INTRODUCCIÓN
Alejandro Fernández Sordo fue una de las figuras más influyentes del ámbito sindical y de la información durante la etapa final del régimen franquista. Licenciado en Derecho por la Universidad de Oviedo con Premio Extraordinario, desarrolló una intensa carrera académica, política y administrativa, ligada estrechamente al Movimiento Nacional y a los organismos de control de prensa y sindicatos. Su papel en los años previos a la Transición lo situó en una posición relevante en los intentos de reorganización del poder tras la muerte de Franco.
Fernández Sordo, Alejandro. Oviedo (Asturias), 4.IX.1921 – Madrid, 6.V.2009. Abogado y ministro.
Licenciado en Derecho por la Universidad de Oviedo con Premio Extraordinario, profesor de Derecho Administrativo y de Derecho Sindical en esa Universidad.
Falangista y miembro destacado de la Asociación Católica Nacional de Propagandistas, de cuya comisión de propaganda de la Junta delegada de la Plenaria mariana y voto asuncionista fue vocal. Realizó toda su carrera en los ámbitos sindical y de la información: fundador del Sindicato Estudiantil Universitario (SEU) en Asturias y delegado de prensa y propaganda en ese sindicato; delegado de Información y Turismo en Oviedo; inspector, consejero y secretario del consejo provincial del Movimiento en Asturias y concejal del Ayuntamiento de Oviedo; jefe de prensa de la Secretaría General del Movimiento; fundador y primer presidente del Sindicato Nacional de Prensa, Radio, Televisión y Publicidad en 1964. Delegado nacional de Prensa, Radio y Propaganda del Movimiento un año más, participó en la elaboración de la Ley de Prensa e Imprenta de 1966, que sustituyó la censura previa por la autocensura ejercida por los directores de los medios. El 7 de noviembre de 1969 fue nombrado director general de Prensa del Ministerio de Información y Turismo; vocal desde 1969 del Jurado de apelación de ética profesional de periodistas. Secretario general de la Organización Sindical en octubre de 1973.
Procurador en Cortes, consejero nacional del Movimiento y ministro de Relaciones Sindicales desde 3 de enero de 1974 hasta 11 de diciembre de 1975, poco después de la muerte del general Franco.
Desde un mes antes de que se produjera el fallecimiento del jefe del Estado, tuvo un destacado papel junto al príncipe Juan Carlos en el momento del relevo, le aconsejó los pasos a seguir; planteó la dimisión de todo el Gobierno, propuso que la presidencia del Gobierno fuera encomendada a José María López de Letona y que las Cortes fueran presididas por Torcuato Fernández-Miranda.
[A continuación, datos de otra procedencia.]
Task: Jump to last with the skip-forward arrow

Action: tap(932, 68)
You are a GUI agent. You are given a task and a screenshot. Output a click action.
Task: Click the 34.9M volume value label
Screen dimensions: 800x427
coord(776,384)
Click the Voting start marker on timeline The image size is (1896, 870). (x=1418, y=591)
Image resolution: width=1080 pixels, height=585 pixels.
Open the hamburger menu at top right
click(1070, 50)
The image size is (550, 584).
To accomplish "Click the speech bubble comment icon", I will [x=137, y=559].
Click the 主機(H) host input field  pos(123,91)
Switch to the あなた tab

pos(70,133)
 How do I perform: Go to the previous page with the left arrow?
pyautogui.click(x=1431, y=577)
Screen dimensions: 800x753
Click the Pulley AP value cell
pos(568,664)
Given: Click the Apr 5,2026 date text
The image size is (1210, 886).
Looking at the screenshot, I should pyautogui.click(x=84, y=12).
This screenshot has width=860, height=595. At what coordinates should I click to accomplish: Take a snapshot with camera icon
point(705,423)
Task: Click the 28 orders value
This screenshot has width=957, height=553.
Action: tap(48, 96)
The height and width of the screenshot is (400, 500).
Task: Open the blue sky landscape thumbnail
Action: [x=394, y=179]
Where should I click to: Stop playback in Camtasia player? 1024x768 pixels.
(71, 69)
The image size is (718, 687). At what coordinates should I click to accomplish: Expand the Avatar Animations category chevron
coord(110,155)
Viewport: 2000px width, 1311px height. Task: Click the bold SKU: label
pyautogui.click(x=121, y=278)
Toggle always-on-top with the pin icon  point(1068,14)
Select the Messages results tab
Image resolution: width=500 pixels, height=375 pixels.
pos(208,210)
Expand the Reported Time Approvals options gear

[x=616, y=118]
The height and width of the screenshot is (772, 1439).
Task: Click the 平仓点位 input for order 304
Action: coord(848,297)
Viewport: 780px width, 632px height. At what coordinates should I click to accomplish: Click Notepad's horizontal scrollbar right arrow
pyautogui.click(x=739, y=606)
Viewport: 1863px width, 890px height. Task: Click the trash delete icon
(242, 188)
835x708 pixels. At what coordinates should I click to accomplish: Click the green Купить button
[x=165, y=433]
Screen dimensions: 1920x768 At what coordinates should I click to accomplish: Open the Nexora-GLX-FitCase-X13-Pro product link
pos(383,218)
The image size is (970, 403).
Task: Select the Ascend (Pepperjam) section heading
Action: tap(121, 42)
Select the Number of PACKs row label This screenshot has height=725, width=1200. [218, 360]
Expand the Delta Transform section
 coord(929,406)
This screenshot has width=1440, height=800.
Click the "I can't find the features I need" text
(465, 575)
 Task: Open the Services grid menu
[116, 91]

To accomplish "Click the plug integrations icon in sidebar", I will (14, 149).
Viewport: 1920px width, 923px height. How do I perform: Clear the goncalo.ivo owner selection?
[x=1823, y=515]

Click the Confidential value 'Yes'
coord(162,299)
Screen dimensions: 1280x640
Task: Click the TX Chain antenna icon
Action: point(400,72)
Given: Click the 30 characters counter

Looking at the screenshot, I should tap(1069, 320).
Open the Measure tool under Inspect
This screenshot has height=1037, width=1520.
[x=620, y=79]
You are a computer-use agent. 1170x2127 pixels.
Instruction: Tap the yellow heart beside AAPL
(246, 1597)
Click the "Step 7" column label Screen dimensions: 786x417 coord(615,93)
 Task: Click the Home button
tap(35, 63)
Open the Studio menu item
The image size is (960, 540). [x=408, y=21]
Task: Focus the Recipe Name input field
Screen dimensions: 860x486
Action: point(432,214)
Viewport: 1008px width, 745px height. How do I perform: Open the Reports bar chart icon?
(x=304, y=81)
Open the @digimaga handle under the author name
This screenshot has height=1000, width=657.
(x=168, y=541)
Sus planes no se cumplieron de inmediato, ya que Arias Navarro siguió durante algunos meses como presidente del Gobierno, Adolfo Suárez quien le sucedió y Fernández Sordo fue cesado.
En 1976 se le nombró presidente del Banco de Crédito Local. Terminada la transición política, se retiró discretamente a la actividad privada. Estuvo casado y tuvo cinco hijos.
CONCLUSIÓN
La trayectoria de Alejandro Fernández Sordo refleja el perfil del tecnócrata político del tardofranquismo: jurista bien formado, gestor institucional y figura clave en los aparatos sindicales y mediáticos del régimen. Desde la fundación del Sindicato Nacional de Prensa hasta su participación en la Ley de Prensa de 1966 y su paso por el Ministerio de Relaciones Sindicales, su influencia fue notable en los últimos años de la dictadura. Tras no prosperar sus propuestas en el proceso de sucesión política, se retiró discretamente a la vida privada, cerrando así una carrera marcada por la lealtad al sistema y por su protagonismo en una etapa decisiva de la historia contemporánea de España.